Being a plus size mama-to-be is a nerve-wrecking experience. There are no positives reflected in the medical community when it comes to plus-size pregnancies. You are constantly told to beware of gestational diabetes, high blood pressure, a forceps-assisted labor, and etc. So of course soon after finding out I was pregnant that feeling of elation was replaced with nervousness and anxiety. I had no intentions to be overweight (the doctor’s term for me would be obese) when pregnant. I was training for a half marathon when we fell pregnant. Unfortunately I hadn’t reached a fitness level that allowed me to continue. I was still out of shape and the struggle to continue was far too much for me. So I’ve settle for walks and yoga.
As far as food, I must admit that I am not eating all my necessary nutritional requirements. With little appetite during the first, and current, trimesters I gravitate towards foods that sound remotely nice: grapes, apples, Nutella, potatoes and beef. I am planning to post a chart on my fridge and tick off every time I fulfill a nutritional requirement. Seeing what I need to eat will be a lot easier than guessing.
I am hoping that keeping a blog will keep me honest about my healthy routines. There are many women who have wonderful, safe and smooth plus-size pregnancies. I am refusing to be scared and instead be aware of what I need to do to have a great pregnancy.
I love dressing up and being pregnant isn’t going to change that. I’m actually really looking forward to making my maternity clothes. You see, I love to sew. I’m planning on embracing the layered look for fall. I have already made a sweet dress that will look great with cardigans, tights, sweaters, so on.
I am really looking forward to sharing my plus-size maternity outfits. I am currently unemployed and need a reason to get dressed and going in the day! Why not make a photo shoot out of it?
I will never have that gorgeous sleek body with small cute bump. I will not fit into skinny jeans 2 weeks postpartum. It’s just not going to happen. Instead of mourning those facts I am going to celebrate the body that has allowed me to complete a number of road races, gets me from point A to B, and is giving us the baby we are so thankful for.

COLLECTED MATERIAL:
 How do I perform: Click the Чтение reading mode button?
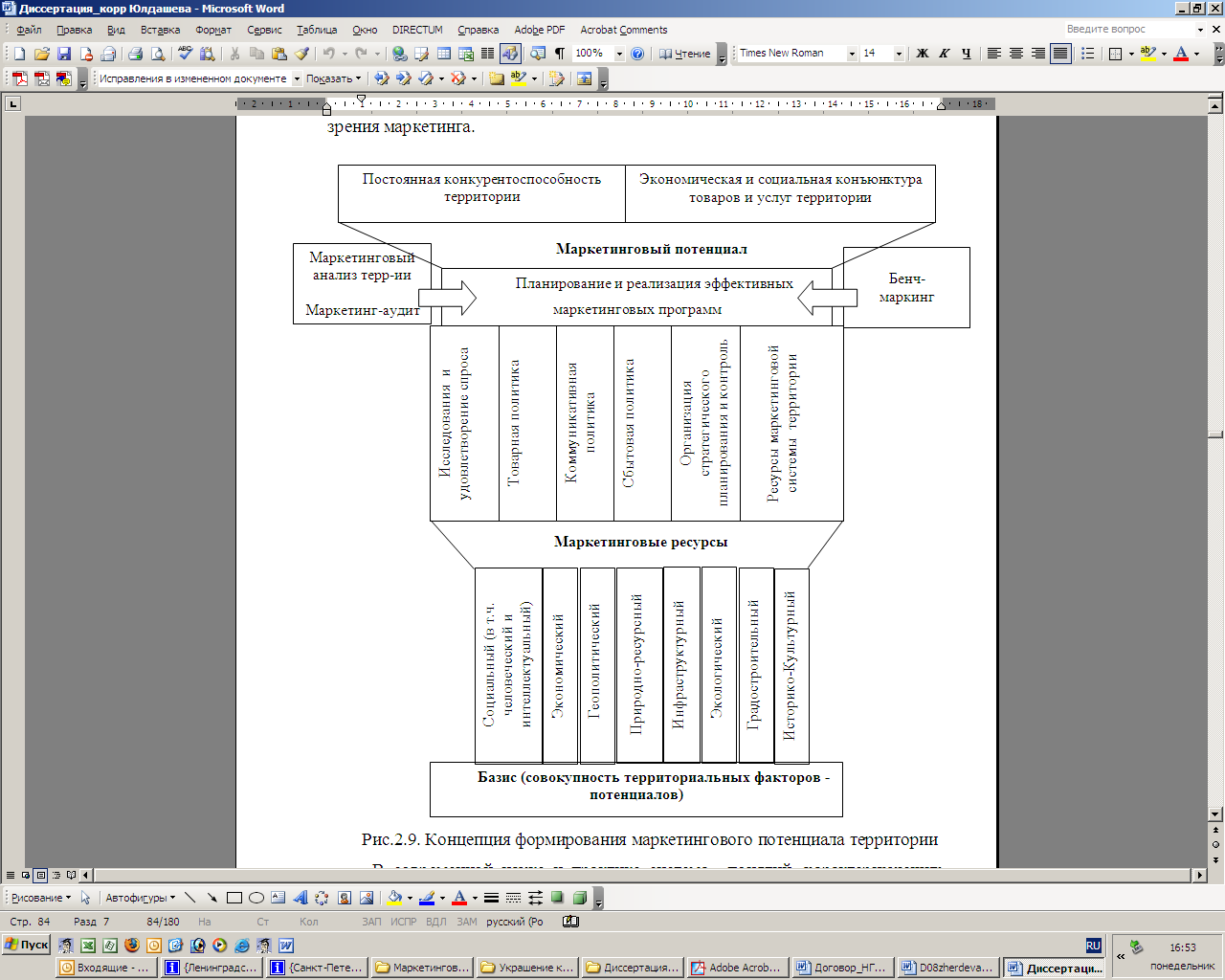click(x=684, y=54)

ASSIGNMENT:
Retype the pregnancy blog post between "I am hoping" and "a great pregnancy.", inclusive. None of the data is needed here.

RESULT:
I am hoping that keeping a blog will keep me honest about my healthy routines. There are many women who have wonderful, safe and smooth plus-size pregnancies. I am refusing to be scared and instead be aware of what I need to do to have a great pregnancy.